WHAT THE TASK ASKS –
The data below holds a line containing "The height and width of the screenshot is (354, 485)." and a line containing "Given: Open the edit pencil for 기타 초급1-2"; please quote exactly those two lines and every line between them, and nothing else.

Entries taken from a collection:

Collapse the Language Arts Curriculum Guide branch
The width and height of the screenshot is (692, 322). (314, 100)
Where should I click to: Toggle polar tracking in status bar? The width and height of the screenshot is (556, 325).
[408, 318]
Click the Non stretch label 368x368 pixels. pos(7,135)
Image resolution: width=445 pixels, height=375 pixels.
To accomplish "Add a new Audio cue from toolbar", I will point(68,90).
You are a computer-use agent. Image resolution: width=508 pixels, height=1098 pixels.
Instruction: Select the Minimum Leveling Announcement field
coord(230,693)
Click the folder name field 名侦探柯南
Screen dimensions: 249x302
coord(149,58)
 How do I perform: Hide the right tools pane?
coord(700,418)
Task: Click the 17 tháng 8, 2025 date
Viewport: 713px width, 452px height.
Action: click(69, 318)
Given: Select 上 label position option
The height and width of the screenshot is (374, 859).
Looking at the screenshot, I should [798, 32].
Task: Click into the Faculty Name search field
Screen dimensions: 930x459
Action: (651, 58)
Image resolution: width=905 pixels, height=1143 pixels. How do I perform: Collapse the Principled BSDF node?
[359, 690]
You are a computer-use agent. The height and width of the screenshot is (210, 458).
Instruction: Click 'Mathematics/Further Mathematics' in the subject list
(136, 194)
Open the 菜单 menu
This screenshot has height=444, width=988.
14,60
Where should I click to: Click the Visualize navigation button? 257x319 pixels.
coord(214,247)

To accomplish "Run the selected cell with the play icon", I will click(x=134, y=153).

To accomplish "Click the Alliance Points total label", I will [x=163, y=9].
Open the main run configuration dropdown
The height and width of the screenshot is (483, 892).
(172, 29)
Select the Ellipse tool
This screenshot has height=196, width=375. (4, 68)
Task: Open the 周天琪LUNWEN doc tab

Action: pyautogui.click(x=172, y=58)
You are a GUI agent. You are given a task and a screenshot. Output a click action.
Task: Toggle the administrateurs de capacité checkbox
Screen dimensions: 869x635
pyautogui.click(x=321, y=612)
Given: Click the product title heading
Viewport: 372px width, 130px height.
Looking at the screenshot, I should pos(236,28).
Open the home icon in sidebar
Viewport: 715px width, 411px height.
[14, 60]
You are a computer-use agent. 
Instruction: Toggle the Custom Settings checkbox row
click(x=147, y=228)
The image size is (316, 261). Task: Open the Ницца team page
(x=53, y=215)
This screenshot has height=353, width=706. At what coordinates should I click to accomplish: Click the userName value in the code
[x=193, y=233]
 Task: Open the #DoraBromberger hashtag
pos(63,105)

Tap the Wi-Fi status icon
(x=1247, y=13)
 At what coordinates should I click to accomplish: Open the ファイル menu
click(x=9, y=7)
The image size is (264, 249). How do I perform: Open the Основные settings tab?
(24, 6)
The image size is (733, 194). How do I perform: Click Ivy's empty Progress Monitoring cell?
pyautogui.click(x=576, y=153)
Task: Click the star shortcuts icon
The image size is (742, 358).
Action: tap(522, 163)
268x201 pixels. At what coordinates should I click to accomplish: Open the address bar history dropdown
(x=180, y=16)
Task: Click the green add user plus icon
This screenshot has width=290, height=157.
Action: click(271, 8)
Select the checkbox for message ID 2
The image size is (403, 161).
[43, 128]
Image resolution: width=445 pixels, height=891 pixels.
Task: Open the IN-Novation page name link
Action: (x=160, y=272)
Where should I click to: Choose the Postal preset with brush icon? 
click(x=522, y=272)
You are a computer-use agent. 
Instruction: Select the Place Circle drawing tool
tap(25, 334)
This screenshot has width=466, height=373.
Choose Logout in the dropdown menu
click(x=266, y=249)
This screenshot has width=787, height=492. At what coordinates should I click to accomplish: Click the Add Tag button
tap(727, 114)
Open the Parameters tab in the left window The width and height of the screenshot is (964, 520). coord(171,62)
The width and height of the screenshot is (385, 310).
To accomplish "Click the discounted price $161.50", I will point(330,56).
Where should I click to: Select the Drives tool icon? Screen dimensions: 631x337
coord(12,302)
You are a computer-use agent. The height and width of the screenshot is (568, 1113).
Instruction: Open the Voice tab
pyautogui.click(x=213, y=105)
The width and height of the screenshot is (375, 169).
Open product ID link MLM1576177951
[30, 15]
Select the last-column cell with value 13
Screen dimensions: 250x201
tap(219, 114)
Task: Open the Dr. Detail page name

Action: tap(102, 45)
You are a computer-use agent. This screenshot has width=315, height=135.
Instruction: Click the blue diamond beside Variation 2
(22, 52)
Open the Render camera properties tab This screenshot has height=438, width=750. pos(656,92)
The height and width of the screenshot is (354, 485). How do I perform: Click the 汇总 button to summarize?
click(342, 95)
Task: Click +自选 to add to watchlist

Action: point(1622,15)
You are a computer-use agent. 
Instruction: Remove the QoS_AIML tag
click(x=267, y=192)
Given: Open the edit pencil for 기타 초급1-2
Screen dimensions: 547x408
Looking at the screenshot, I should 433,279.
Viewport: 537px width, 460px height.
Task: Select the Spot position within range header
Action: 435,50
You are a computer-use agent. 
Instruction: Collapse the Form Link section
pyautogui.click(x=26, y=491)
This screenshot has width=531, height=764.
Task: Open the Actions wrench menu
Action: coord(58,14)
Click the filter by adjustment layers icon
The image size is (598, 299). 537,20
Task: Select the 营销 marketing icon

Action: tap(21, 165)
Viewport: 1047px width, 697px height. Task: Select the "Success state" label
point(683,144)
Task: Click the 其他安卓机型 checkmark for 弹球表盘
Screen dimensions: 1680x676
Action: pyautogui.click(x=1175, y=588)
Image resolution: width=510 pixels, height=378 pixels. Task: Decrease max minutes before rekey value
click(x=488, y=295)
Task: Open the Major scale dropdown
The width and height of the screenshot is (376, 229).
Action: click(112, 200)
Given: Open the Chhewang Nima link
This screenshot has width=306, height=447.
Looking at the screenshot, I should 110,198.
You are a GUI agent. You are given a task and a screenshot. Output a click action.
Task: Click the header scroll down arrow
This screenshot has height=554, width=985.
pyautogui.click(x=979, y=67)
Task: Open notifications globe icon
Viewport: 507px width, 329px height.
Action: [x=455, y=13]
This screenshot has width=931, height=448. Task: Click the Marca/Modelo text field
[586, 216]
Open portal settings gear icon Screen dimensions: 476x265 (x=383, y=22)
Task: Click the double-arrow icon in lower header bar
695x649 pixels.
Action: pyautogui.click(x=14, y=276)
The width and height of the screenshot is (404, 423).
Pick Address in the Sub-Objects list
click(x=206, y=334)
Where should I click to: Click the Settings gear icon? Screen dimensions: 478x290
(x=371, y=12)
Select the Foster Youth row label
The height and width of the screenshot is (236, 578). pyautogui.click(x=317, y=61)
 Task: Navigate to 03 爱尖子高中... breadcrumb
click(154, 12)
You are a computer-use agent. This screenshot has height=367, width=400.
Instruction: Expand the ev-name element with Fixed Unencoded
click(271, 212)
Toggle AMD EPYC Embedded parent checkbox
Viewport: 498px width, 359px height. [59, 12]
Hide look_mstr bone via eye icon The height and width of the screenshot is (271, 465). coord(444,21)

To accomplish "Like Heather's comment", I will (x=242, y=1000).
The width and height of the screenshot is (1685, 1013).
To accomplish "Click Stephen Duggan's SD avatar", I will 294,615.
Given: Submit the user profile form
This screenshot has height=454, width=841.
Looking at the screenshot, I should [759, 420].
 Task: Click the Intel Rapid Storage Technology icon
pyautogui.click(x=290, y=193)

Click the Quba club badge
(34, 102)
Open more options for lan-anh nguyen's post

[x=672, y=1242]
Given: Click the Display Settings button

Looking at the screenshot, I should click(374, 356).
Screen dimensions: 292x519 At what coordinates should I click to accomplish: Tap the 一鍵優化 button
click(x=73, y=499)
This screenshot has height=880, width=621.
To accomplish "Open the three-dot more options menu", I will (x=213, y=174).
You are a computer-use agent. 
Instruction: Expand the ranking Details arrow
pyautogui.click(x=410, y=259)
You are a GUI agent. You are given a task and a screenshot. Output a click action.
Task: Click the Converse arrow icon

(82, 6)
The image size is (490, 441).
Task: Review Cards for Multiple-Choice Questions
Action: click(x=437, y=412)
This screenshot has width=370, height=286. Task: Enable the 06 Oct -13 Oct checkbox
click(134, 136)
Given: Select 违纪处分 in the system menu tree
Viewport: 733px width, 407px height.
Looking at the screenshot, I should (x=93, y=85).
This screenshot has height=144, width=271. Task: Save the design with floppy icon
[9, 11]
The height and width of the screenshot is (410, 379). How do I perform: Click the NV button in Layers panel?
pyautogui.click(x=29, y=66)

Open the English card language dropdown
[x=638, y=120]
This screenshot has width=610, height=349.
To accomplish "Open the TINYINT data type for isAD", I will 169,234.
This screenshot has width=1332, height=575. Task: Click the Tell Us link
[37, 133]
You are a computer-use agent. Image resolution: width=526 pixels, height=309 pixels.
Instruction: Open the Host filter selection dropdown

EXERCISE RESPONSE –
The height and width of the screenshot is (354, 485). How do I perform: Click the 汇总 button to summarize?
click(342, 95)
Task: Click +自选 to add to watchlist

Action: point(1622,15)
You are a computer-use agent. 
Instruction: Remove the QoS_AIML tag
click(x=267, y=192)
Given: Open the edit pencil for 기타 초급1-2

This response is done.